- REQUIRED ACTION:
Type every record exactly as it appears.

- DATA PROVIDED:
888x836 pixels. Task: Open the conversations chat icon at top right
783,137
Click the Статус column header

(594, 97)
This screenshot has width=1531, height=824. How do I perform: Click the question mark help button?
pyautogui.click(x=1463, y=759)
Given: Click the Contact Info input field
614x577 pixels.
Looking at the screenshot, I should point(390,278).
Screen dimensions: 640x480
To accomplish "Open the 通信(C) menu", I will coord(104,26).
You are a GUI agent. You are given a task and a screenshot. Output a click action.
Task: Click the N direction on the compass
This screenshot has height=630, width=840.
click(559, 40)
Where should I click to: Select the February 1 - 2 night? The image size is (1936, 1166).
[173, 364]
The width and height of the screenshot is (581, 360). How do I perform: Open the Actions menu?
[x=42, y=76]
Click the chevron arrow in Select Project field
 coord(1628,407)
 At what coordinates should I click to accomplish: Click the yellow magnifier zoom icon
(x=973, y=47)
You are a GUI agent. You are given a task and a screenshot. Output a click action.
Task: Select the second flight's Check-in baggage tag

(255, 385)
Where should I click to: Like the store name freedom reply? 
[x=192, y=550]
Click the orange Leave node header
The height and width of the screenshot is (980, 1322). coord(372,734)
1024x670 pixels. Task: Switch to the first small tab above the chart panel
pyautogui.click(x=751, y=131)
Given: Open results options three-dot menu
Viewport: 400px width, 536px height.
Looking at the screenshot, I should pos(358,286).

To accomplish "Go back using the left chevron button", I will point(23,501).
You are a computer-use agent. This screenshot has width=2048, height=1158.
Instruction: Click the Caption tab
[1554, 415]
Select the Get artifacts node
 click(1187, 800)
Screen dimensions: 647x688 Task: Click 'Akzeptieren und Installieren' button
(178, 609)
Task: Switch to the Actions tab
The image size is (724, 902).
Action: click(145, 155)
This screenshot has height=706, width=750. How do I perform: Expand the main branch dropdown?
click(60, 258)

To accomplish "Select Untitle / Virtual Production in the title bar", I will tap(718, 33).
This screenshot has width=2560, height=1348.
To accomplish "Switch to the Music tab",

- EXERCISE SOLUTION:
888x836 pixels. Task: Open the conversations chat icon at top right
783,137
Click the Статус column header

(594, 97)
This screenshot has width=1531, height=824. How do I perform: Click the question mark help button?
pyautogui.click(x=1463, y=759)
Given: Click the Contact Info input field
614x577 pixels.
Looking at the screenshot, I should point(390,278).
Screen dimensions: 640x480
To accomplish "Open the 通信(C) menu", I will coord(104,26).
You are a GUI agent. You are given a task and a screenshot. Output a click action.
Task: Click the N direction on the compass
This screenshot has height=630, width=840.
click(559, 40)
Where should I click to: Select the February 1 - 2 night? The image size is (1936, 1166).
[173, 364]
The width and height of the screenshot is (581, 360). How do I perform: Open the Actions menu?
[x=42, y=76]
Click the chevron arrow in Select Project field
 coord(1628,407)
 At what coordinates should I click to accomplish: Click the yellow magnifier zoom icon
(x=973, y=47)
You are a GUI agent. You are given a task and a screenshot. Output a click action.
Task: Select the second flight's Check-in baggage tag

(255, 385)
Where should I click to: Like the store name freedom reply? 
[x=192, y=550]
Click the orange Leave node header
The height and width of the screenshot is (980, 1322). coord(372,734)
1024x670 pixels. Task: Switch to the first small tab above the chart panel
pyautogui.click(x=751, y=131)
Given: Open results options three-dot menu
Viewport: 400px width, 536px height.
Looking at the screenshot, I should pos(358,286).

To accomplish "Go back using the left chevron button", I will point(23,501).
You are a computer-use agent. This screenshot has width=2048, height=1158.
Instruction: Click the Caption tab
[1554, 415]
Select the Get artifacts node
 click(1187, 800)
Screen dimensions: 647x688 Task: Click 'Akzeptieren und Installieren' button
(178, 609)
Task: Switch to the Actions tab
The image size is (724, 902).
Action: click(145, 155)
This screenshot has height=706, width=750. How do I perform: Expand the main branch dropdown?
click(60, 258)

To accomplish "Select Untitle / Virtual Production in the title bar", I will tap(718, 33).
This screenshot has width=2560, height=1348.
To accomplish "Switch to the Music tab",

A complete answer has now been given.